ФРАГМЕНТ СТРАНИЦЫ:
Глава «Поединок между профессором и поэтом», в которой Иван впервые встречается с доктором Стравинским, отсылает читателя к богатой литературной традиции изображения «поединков» (дуэлей) и заставляет внимательней отнестись как к интертекстуальной природе этой главы, так и к тому строго кодифицированному поведению, которого требует поединок[63]. Всего за несколько глав до этого читатель стал свидетелем «дуэли» между Га-Ноцри и Пилатом. В той сцене встреча обвиняемого и судьи вполне подходила под определение дуэли, потому что Иешуа не соблюдал принятые ритуалы допроса. При этом, называя Пилата «добрый человек» вместо «игемон», он нарушал только юридические установления, когда же Иешуа отказывался защищать себя и отрицать сказанное им против кесаря, читатель обнаруживал признаки того кода анахронически описанной ситуации конвенций, который регламентирует поединок. Дуэль, с ее строгими правилами поведения, часто становилась предметом изображения и нарративным символом в литературе XVIIIXIX столетий. Именно нарушение правил изначально беспокоит Пилата: Га-Ноцри отказался бороться за свою жизнь и ведет себя так, как свойственно только «безумным».
Таким образом, и поединок Ивана и Стравинского, представляющий собой еще одну дуэль между безумцем и его судьей, и проигрыш Ивана, предопределен в первой «ершалаимской» главе, где был задан структурно сходный контекст для пародии. Конкретные пародийные аллюзии на встречу прокуратора с Га-Ноцри начинаются уже с того момента, когда Стравинский со своими коллегами входит в комнату Ивана. Белые халаты врачей и особое внимание и уважение, которое сопровождающие выказывают Стравинскому, заставляют Ивана вспомнить Пилата: «Вся свита оказывала ему знаки внимания и уважения, и вход его получился поэтому очень торжественным. “Как Понтий Пилат!” — подумалось Ивану» [Там же: 87]. Мысли Ивана сосредоточены на Пилате, но именно особое, пародийное явление Стравинского, а также то, что доктор владеет латынью, потрясает и расстраивает поэта. Диалог Стравинского и Ивана повторяет сцену допроса Пилатом Га-Ноцри, но явно в комическом ключе, и эта комедия привносит тривиального смысла в трагедию встречи прокуратора и Иешуа.

ЧТО СДЕЛАТЬ:
A – Как кратко, в виде списка, передать главные факты абзаца, который начинается словами «Таким образом, и поединок Ивана и Стравинского», из фрагмента о главе «Поединок между профессором и поэтом»?
B – Допишите следующую часть фрагмента о главе «Поединок между профессором и поэтом», начиная сразу после его последнего предложения.

ИЗВЛЕЧЁННЫЕ ДАННЫЕ:
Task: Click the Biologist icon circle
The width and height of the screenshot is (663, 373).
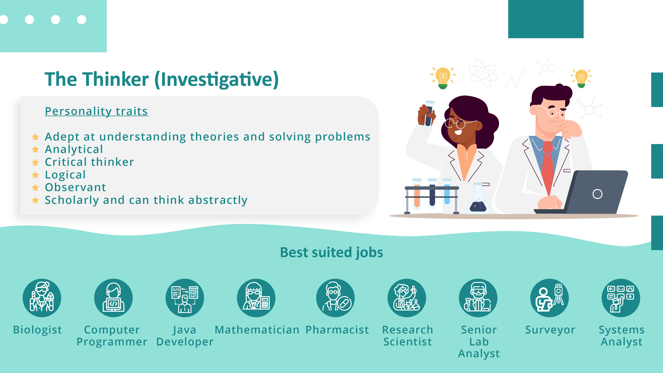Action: pyautogui.click(x=42, y=298)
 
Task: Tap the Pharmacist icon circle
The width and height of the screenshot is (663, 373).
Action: pyautogui.click(x=335, y=298)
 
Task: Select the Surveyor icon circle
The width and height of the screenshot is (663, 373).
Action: pyautogui.click(x=550, y=298)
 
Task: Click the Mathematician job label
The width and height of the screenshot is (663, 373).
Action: pyautogui.click(x=257, y=330)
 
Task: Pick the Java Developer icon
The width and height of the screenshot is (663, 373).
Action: pyautogui.click(x=185, y=298)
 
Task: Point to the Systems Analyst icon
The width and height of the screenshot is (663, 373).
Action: pyautogui.click(x=621, y=298)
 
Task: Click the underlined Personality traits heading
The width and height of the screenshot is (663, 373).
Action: pyautogui.click(x=96, y=111)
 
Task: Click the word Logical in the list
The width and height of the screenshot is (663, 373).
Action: pyautogui.click(x=65, y=175)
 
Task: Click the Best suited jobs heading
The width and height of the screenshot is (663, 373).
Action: pyautogui.click(x=331, y=252)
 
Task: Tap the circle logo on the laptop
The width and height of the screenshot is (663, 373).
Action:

ОТВЕТЫ ПО ПОРЯДКУ:
A –
- Поединок Ивана и Стравинского — ещё одна дуэль между безумцем и его судьёй. Этот поединок и проигрыш Ивана предопределены в первой «ершалаимской» главе, которая задала структурно сходный контекст для пародии.
- Пародийные аллюзии на встречу прокуратора с Га-Ноцри начинаются с момента, когда Стравинский с коллегами входит в комнату Ивана.
- Белые халаты врачей и уважение свиты к Стравинскому напоминают Ивану Пилата: «Как Понтий Пилат!»
- Поэта потрясают и расстраивают пародийное явление Стравинского и то, что доктор владеет латынью.
- Диалог Стравинского и Ивана повторяет допрос Га-Ноцри Пилатом, но в комическом ключе.

B –
Комическое звучание усиливается в дальнейшем неожиданным смещением пародийной структуры. Пародия удваивается, если читатель распознает в описании Стравинского и его «свиты» отсылку не только к Пилату, но и к Воланду, чьи беспокойные спутники часто названы в романе «свитой». Слово «свита», таким образом, указывает на удвоение пародии, а слово «шизофрения» ассоциируется у Ивана с Воландом: «Тут одно слово заставило его вздрогнуть, и это было слово “шизофрения” — увы, уже вчера произнесенное проклятым иностранцем на Патриарших прудах, а сегодня повторенное здесь профессором Стравинским» [Там же: 88]. Удвоенная пародийная структура сцены встречи Ивана со Стравинским, таким образом, подтверждает знаменитое утверждение Воланда о том, что он был с Пилатом в саду. К несчастью для Ивана, думая о Пилате, он вспоминает также и о нечистой силе, что еще больше подрывает его и без того хрупкое душевное состояние.
Пилат в романе произносит много запоминающихся слов, но его восклицания «О, боги мои!» и «Яду мне, яду…» имеют особое значение. Мотивы язычества и классической трагедии, присутствующие в этих призывах богов и просьбах дать яду, приводят в движение конфликт порождающих их кодов.